*Assignment*
The goal is a clean copy of all the data below, with pictures dropped and everything else retyped exactly.

*Source data*
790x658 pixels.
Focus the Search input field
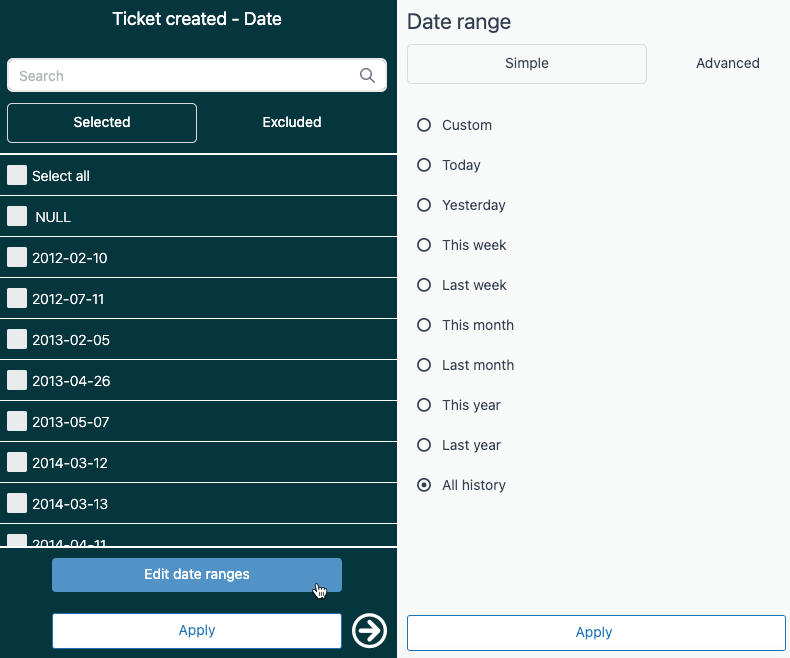click(x=185, y=76)
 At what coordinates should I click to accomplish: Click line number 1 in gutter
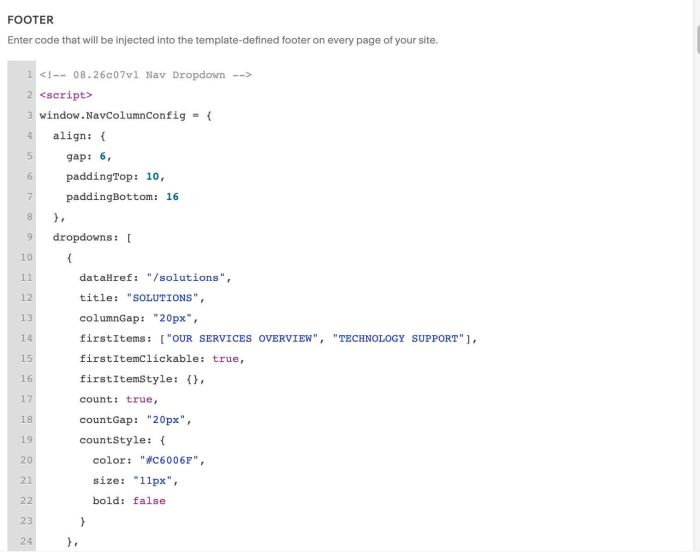click(x=29, y=75)
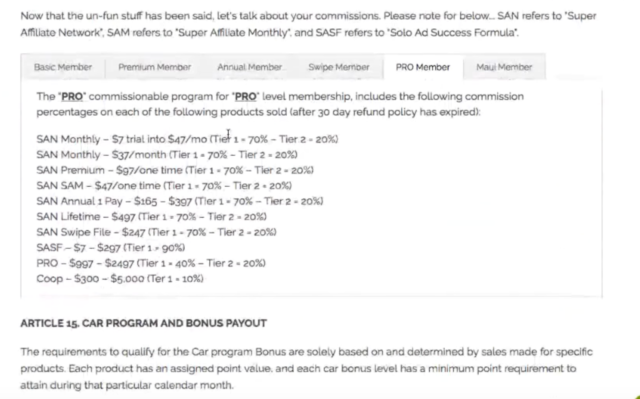The width and height of the screenshot is (640, 399).
Task: Click the Car program Bonus paragraph
Action: point(306,368)
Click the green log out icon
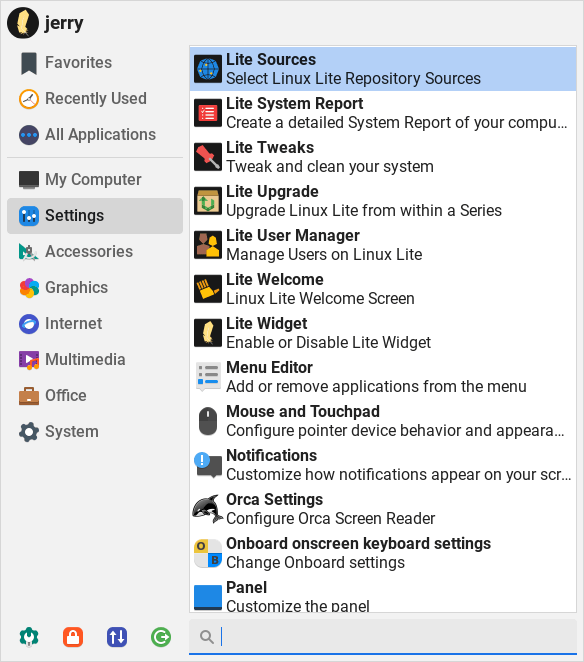Image resolution: width=584 pixels, height=662 pixels. click(x=161, y=637)
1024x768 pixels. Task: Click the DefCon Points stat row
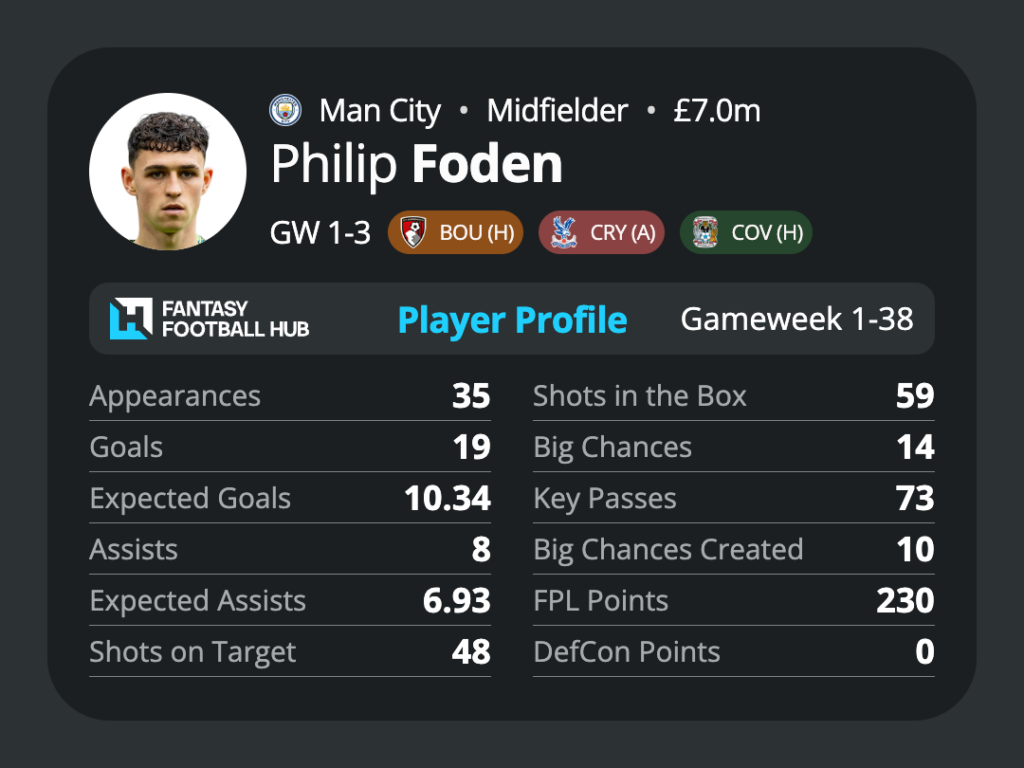pos(733,652)
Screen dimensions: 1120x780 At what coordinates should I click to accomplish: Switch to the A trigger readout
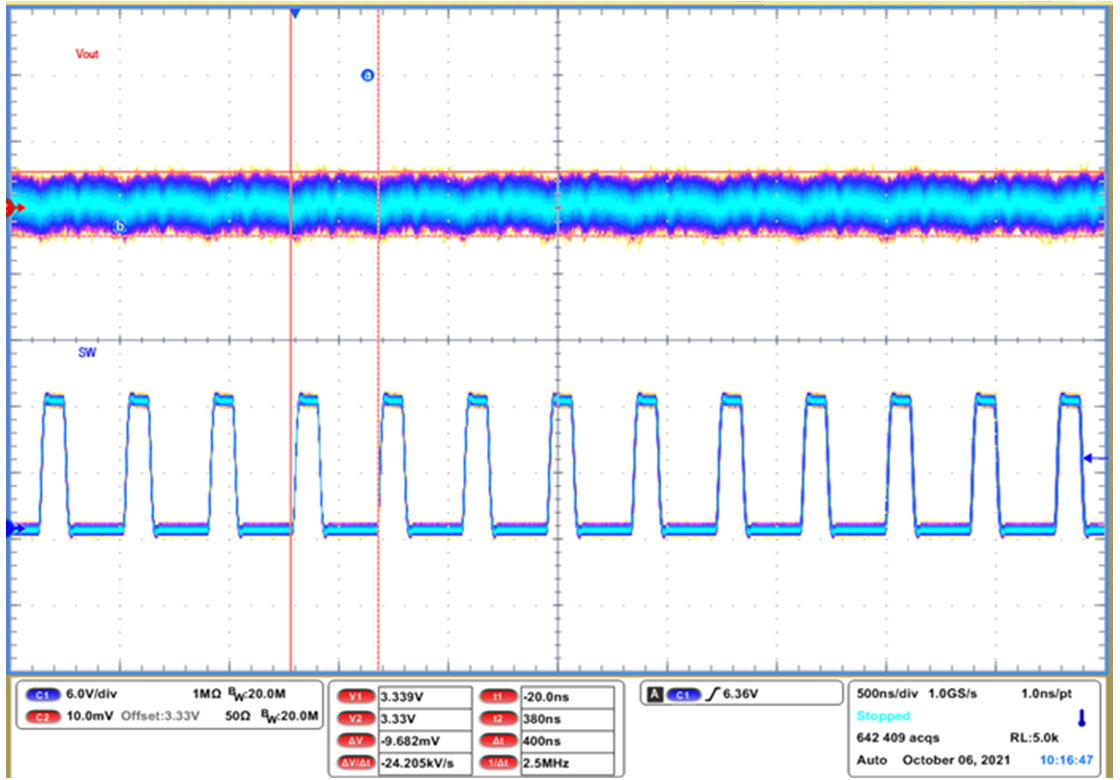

*Solution for this problem*
790x658 pixels.
Focus the Search input field
click(x=185, y=76)
 At what coordinates should I click to accomplish: Click line number 1 in gutter
click(x=29, y=75)
The width and height of the screenshot is (640, 399).
Task: Click the Car program Bonus paragraph
Action: point(306,368)
Click the green log out icon
Image resolution: width=584 pixels, height=662 pixels. click(x=161, y=637)
1024x768 pixels. Task: Click the DefCon Points stat row
pos(733,652)
Screen dimensions: 1120x780 At what coordinates should I click to accomplish: Switch to the A trigger readout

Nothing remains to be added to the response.